Thursday, October 9, 2008

In other news: Barack Obama continues to be sane, calm and rational

From Politico [you can read the whole post and hear the audio of Obama's interview at the link]:
In an interview with the sympathetic conservative talk radio host this afternoon, Obama offered the clearest explanation yet of how an extremely careful politician allowed himself anywhere near a former '60s radical who would become a Republican target in this year's presidential campaign.

Obama "had assumed" from Bill Ayers' stature in Chicago, he told the Philadelphia-based Michael Smerconish, that Ayers had been "rehabilitated" since his 1960s crimes.
"The gentleman in question, Bill Ayers, is a college professor, teaches education at the University of Illinois," he said. "That's how i met him -- working on a school reform project that was funded by an ambassador and very close friend of Ronald Reagan's" along with "a bunch of conservative businessmen and civic leaders."

"Ultimately, I ended up learning about the fact that he had engaged in this reprehensible act 40 years ago, but I was eight years old at the time and I assumed that he had been rehabilitated," Obama said.
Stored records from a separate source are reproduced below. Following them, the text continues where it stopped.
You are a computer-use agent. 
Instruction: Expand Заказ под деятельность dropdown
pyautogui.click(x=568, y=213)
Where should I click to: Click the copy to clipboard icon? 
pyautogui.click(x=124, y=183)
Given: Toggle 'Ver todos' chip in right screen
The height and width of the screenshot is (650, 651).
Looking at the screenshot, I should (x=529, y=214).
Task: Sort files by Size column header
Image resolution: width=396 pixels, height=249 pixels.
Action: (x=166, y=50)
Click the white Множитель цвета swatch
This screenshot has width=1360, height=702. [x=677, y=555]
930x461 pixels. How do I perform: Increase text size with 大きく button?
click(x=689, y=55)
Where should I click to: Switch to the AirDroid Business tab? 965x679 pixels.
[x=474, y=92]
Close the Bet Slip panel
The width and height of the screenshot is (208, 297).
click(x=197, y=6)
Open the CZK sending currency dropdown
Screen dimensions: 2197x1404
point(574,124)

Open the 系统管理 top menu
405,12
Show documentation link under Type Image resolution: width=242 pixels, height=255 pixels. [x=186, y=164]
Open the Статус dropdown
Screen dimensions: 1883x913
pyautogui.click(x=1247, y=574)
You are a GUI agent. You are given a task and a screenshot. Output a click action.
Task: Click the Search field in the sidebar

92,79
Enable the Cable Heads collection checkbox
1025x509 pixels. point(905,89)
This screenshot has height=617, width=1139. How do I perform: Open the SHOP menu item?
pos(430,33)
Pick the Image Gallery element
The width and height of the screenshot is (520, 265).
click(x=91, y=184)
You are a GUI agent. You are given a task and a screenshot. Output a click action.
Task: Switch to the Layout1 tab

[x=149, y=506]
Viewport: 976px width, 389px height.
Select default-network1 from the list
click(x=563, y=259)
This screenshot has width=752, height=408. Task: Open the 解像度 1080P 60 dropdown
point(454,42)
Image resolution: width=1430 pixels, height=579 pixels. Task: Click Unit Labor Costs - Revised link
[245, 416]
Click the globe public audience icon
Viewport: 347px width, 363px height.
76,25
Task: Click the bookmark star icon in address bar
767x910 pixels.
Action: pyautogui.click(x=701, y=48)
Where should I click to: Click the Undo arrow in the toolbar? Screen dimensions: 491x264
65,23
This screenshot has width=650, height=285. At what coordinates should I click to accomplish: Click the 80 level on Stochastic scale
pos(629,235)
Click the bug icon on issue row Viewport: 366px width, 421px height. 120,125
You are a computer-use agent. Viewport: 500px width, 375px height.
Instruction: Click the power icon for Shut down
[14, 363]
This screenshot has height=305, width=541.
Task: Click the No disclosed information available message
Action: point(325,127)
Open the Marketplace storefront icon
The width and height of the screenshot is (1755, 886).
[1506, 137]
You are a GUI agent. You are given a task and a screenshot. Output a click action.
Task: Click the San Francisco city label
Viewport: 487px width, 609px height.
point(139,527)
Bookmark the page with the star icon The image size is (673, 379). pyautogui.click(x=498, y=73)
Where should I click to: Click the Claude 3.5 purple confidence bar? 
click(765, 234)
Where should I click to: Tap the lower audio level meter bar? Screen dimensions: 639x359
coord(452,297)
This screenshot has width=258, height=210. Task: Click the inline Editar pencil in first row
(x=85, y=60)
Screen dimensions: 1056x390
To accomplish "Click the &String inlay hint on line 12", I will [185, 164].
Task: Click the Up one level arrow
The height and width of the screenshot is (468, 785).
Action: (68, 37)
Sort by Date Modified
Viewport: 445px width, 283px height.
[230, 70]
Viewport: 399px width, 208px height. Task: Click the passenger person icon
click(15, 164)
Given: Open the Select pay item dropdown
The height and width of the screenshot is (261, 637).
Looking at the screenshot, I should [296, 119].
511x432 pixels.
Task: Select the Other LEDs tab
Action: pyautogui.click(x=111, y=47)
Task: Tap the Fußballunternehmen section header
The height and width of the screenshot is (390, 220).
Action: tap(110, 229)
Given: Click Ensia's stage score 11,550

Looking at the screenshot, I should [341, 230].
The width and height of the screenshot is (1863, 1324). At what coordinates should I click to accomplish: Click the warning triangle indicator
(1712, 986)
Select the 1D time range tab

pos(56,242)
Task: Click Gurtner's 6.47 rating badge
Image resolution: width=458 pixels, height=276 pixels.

That may not have been an unreasonable assumption for Obama in the 1990s. Though Ayers never repented his part in the Weather Underground bombings, he had not yet become notorious for advertising them. That notoriety returned in 2001, when he published his memoir, "Fugitive Days," and reminisced about the bombings in a New York Times interview that happened to appear September 11 of that year.
Obama also lashed McCain for focusing on Ayers on a day of dramatic economic turmoil, calling the issue a "red herring."

"The fact that Senator McCain wants to make this the centerpiece of his campaign is pretty remarkable," he said. "We are going through an enormous challenge right now. "

"Senator McCain surely doesn't believe that I've endorsed any of the actions that [Ayers] has taken," he said. "They're trying to distract from the economy."

"We've got the biggest economic crisis on our hands since the Great Depression and Senator McCain's team has said in the newspapers, they've said it publicly, 'If we talk about the economy, then we lose the election,'" Obama said.